Ülkesine geri dönerken uğradığı Troizen kentinde içtiği fazla
şarabın etkisiyle sarhoş olup, kralın kızı Aithra’yla birlikte olur. Ertesi gün
kendisine geldiğinde prensese eğer bir erkek çocuğu dünyaya getirirse; çocuğun
düşmanları tarafından öldürülmemesi için, babasının kim olduğunu söylemeden, Troizen’de büyütmesini, kılıcını ve sandallarını
sakladığı kayayı kaldıracak güce ve on altı yaşına geldiğinde babasının kimliğini
açıklamasını tembihleyip, Atina’ya döner.
Prenses, Theseus ismini verdiği bir erkek çocuk dünyaya getirir.
Aigeus’a söz verdiği gibi oğluna babasının kimliğini söylemeden onu büyütür.
Theseus gürbüz ve yiğit bir delikanlı olduğunda babasının adını söyleyerek
kayayı gösterir. Delikanlı kayayı kaldırarak, soyunu gösteren eşyaları alıp,
babasını bulmak üzere Atina’ya doğru yola çıkar.
Kral Aigeus bu arada; bir büyücü olan, kendisine erkek evlat sözü
veren Medea ile evlenmiştir ve onun etkisi altındadır. Theseus’un kimliğini
açıklamadan katıldığı şölende onu gören Medea, kim olduğunu anlar ve delikanlıya zehirli bir et
hazırlatır. Theseus eti bölmek için babasının kılıcını çıkarınca, Aigeus oğlunu
tanır ve Medea’yı sarayından kovar.
Mitolojide Herakles’ten (Herkül) sonra en fazla efsanesi olan
kahramandır belki Theseus. Yaptığı pek çok kahramanlığın ardından, kenti için
yeni bir sefere çıkar. Girit kralı Minos’a, her yıl korkunç boğa Minotauros’a
sunulmak için Atina’dan yedi erkek, yedi genç kız gönderilmek zorundadır.

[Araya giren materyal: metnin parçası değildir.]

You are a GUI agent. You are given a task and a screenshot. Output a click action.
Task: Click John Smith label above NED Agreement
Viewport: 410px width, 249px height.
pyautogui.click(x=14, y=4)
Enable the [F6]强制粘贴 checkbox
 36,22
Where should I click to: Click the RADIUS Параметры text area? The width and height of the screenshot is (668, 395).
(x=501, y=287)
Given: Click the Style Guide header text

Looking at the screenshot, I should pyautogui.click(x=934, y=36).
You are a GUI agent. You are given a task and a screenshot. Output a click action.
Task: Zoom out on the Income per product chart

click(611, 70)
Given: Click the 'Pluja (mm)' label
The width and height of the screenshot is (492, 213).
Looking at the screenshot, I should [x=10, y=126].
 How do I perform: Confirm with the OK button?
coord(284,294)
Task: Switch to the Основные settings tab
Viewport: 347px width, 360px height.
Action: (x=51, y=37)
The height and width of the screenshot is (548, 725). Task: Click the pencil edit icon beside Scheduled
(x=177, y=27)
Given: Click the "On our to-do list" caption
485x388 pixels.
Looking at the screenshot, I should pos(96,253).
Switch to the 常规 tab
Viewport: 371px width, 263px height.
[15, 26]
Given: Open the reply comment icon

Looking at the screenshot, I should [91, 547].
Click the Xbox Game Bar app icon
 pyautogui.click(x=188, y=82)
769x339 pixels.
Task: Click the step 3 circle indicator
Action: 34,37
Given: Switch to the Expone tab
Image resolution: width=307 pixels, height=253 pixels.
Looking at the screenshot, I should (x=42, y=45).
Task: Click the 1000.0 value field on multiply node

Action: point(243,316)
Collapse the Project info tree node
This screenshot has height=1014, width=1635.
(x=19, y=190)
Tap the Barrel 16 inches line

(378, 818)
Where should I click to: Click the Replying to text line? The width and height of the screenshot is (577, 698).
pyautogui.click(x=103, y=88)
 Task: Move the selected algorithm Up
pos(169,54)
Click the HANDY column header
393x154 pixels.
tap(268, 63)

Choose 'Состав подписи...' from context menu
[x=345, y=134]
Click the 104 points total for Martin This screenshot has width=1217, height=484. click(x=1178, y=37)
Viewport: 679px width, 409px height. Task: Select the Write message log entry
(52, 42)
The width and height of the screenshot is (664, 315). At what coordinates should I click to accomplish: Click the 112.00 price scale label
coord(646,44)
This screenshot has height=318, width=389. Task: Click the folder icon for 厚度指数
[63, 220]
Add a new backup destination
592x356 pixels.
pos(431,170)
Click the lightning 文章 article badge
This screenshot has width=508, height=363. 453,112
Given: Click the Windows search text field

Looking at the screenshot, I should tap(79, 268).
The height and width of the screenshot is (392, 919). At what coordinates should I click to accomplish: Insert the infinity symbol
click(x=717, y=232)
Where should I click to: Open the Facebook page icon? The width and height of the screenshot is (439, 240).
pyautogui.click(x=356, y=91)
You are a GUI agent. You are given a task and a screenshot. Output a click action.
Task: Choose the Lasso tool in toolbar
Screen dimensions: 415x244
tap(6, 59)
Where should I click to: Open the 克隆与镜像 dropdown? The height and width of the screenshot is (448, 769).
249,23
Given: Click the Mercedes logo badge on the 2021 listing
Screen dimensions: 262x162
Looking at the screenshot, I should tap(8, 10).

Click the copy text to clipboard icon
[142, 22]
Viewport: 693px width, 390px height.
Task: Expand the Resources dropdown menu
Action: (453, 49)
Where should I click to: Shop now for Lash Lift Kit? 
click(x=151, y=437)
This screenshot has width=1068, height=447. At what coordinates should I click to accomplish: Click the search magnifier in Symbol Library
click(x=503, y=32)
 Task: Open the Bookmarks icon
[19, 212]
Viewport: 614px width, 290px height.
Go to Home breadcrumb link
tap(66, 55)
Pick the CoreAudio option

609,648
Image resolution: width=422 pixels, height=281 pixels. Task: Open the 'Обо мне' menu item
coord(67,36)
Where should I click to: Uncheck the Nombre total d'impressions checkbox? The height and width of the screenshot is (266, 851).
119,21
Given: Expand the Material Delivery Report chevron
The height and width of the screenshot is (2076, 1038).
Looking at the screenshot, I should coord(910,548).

Boğayı öldürüp gençleri kurtarmak için Theseus’da bu gençlerin arasına karışıp
Girit’e doğru yelken açar.
Aigeus, oğlunu uğurlarken sağ salim dönmesi için her gün yolunu
gözleyeceğini, giderken siyah olan yelkenler, dönüşte beyaz açılmış olursa
kendisinin sağlıklı olduğunu anlayacağını söyler.
Girit’e ulaşan Theseus, boğanın yaşadığı labirentte Minotauros’u
öldürüp, Girit kralının kızı Ariadne’nin, kendisine verdiği bir yumak ip
sayesinde labirentten kurtularak ülkesine doğru yola çıkar. Zafer sarhoşluğundan
olsa gerek, gemideki siyahları indirip,
beyaz yelkenleri açmayı unutarak limana doğru yaklaşır.
Oturduğu kayalıklarda oğlunun yolunu gözleyen kral Aigeus’un,
yaklaşan gemideki siyah yelkenleri görünce, yelkenlerin karasından daha kara
bir yas çöker yüreğine… Ve baba Aigeus, içinde oğlunun olmadığını düşündüğü gemiyi getiren
denizin sularına, bırakıverir kendisini...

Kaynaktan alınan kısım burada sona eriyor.